和以上癫痫用药过敏相关的9个HLA基因亚型对应的探针序列如下表2。
表2.悬浮微珠液相芯片检测9种HLA基因亚型的探针序列
检测的位点 | 探针序列(5’--3’) | 序列名称 |
HLA-A*02:01 | ACTTGTGCTTGGTGGTCTGAGCT | SEQ ID NO:19 |
HLA-A*24:02 | AAAGTGAAGGCCCACTCACAGACT | SEQ ID NO:20 |
HLA-B*15:01 | CGTCGCAGCCGTACATCCTCTGG | SEQ ID NO:21 |
HLA-B*15:02 | GACCCGCCCAAACCCTCGACC | SEQ ID NO:22 |
HLA-B*15:11 | TGGGACCGGAACACACAGAT | SEQ ID NO:23 |
HLA-B*35:01 | CGACCTGGGGCCCGACG | SEQ ID NO:24 |
HLA-B*38:02 | CTCTCGGTAAGTCTGTGTGTTGGT | SEQ ID NO:25 |
HLA-B*13:01 | CCAGGTCGCAGCCATACATCCT | SEQ ID NO:26 |
HLA-DRB1*04:06 | CGGGCCGAGGTGGACAC | SEQ ID NO:27 |
以上探针在5’端都带有5’-Amino C6+Spacer 18氨基修饰。
2.试剂盒的实施过程
2.1.悬浮微珠液相芯片制备
表面修饰有羧基的磁性微珠从美国Luminex公司购得,按照美国Luminex公司提供的核酸探针偶联磁珠方案,把探针偶联到磁珠上。每条探针偶联一种编码的磁珠,9条探针一共偶联9种编码磁珠。具体过程如下:取出40μl(1×107个)个磁性微球,用磁棒吸附磁性微球后,吸去上清,加入5μl 0.1M MES(pH4.5),混匀。将所用的探针稀释至0.1mM,在偶联体系中加入1μl。第一次加入2.5μl 10mg/ml EDC,混匀后避光放置30min。重复再加入一次EDC,混匀避光放置30min。用0.2ml 0.02%Tween和0.1%SDS各洗一次,最后将微球重新悬浮于10μl TE(pH 8.0)溶液中,混匀后使用血细胞计数器计数微球数量(计数四角4个大方格的数目后换算为每微升微球个数)。4℃避光保存。混合偶联好的探针的微球,使用1.5×TMAC稀释至每种微球的浓度是150个/μl。
2.2.PCR扩增
以上9个HLA基因位点的9对PCR引物,在一管种实现多重PCR扩增,反应的体系为总体积25μl,包含浓度为5ng/μl的DNA模板5μl、10ХPCR反应缓冲液(含Mg2+)5μl、5MBetain 4μl、酶系3μl(包括25mM dNTP混合液0.9μl,10u/μl热启动Taq酶0.6μl、1μ/lUDG酶0.1μl、热启动酶稀释液1.4μl);管中引物包括终浓度为2μM的上游引物,和终浓度为80μM的下游引物(上游引物:下游引物浓度比为1:40),补足去离子水至25μL。
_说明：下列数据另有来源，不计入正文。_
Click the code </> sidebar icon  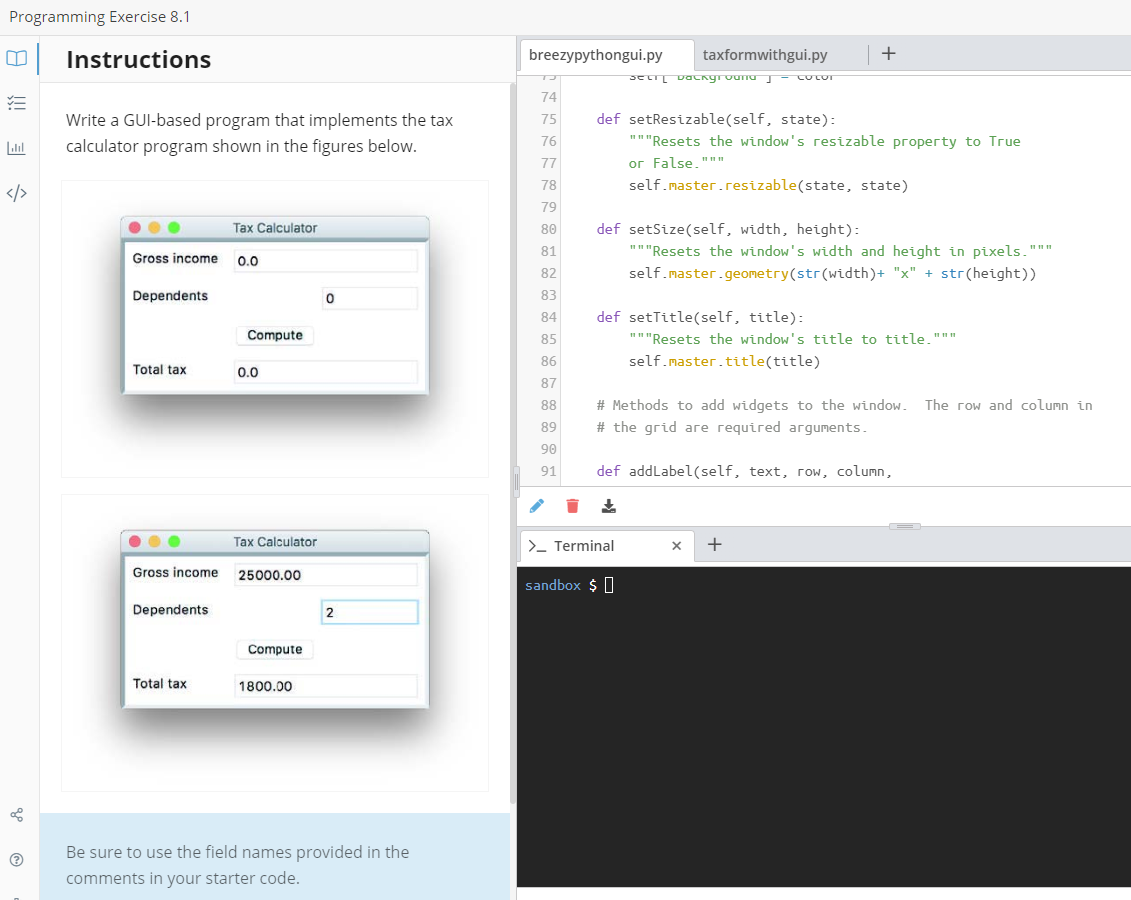pos(17,193)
在BioRad公司的T-100PCR扩增仪上进行反应,反应条件为50℃、3分钟,95℃、1分钟,进行45个循环的94℃、30秒,60℃、30秒,72℃、30秒;72℃、7分钟,4℃维持。
2.3.上机检测和结果分析
取5μl PCR产物和45μl的偶联微珠,反应总体积50μL,密封后,按下列条件避光进行杂交反应:95℃变性5min,然后60℃杂交15min。然后进行显色反应。吸取显色工作液,加入杂交反应液中,每反应25μL,吹打混匀,60℃避光孵育7min。杂交产物上机检测,检测仪器为Luminex液相芯片检测仪MAGPIX。若探针的荧光信号强度都高于背景荧光信号强度3倍以上,则该探针检出为阳性。
用本发明中的单管多重PCR扩增体系,对108个经过测序已知HLA基因型样本进行检测,检测结果如下,从表3中可以看出,每种HLA亚型基因型检测的灵敏度和特异度均较高。
表3.本发明检测9种HLA基因亚型的准确性数据
HLA基因亚型 | 灵敏度 | 特异度 |
HLA-A*02:01 | 100 | 98.15 |
HLA-A*24:02 | 100 | 97.22 |
HLA-B*15:01 | 100 | 98.15 |
HLA-B*15:02 | 100 | 99.07 |
HLA-B*15:11 | 100 | 96.30 |
HLA-B*35:01 | 100 | 97.22 |
HLA-B*38:02 | 100 | 97.22 |
HLA-B*13:01 | 100 | 98.15 |
HLA-DRB1*04:06 | 100 | 97.22 |
实施例2不同条件下比较试验
由于本发明的多重PCR扩增体系中,把上游引物设置为限速引物,额外增加了碱基提高Tm值,上游引物比下游引物Tm值高4-8℃;并使得限速引物的浓度只有下游引物的1/40,因此在PCR扩增中,能获得较多的下游引物制备的单链。传统的PCR制备单链的方法,一般就调整上游和下游引物的配比,只有当占比少的引物用完之后,才能在多余的引物上通过单引物扩增获得一定量的单链。本发明结合通过提高限速引物的退火温度,加上调整上下游引物的配比,能较传统制备单链方法在不损失PCR扩增效率的情况下,制备出更多的单链,从而使得探针的杂交信号较传统的多重单链制备PCR(每对引物仅调节上游:下游引物=1:40)得到明显的提升,从而提高了检测的灵敏度和特异性,具体结果如如图1。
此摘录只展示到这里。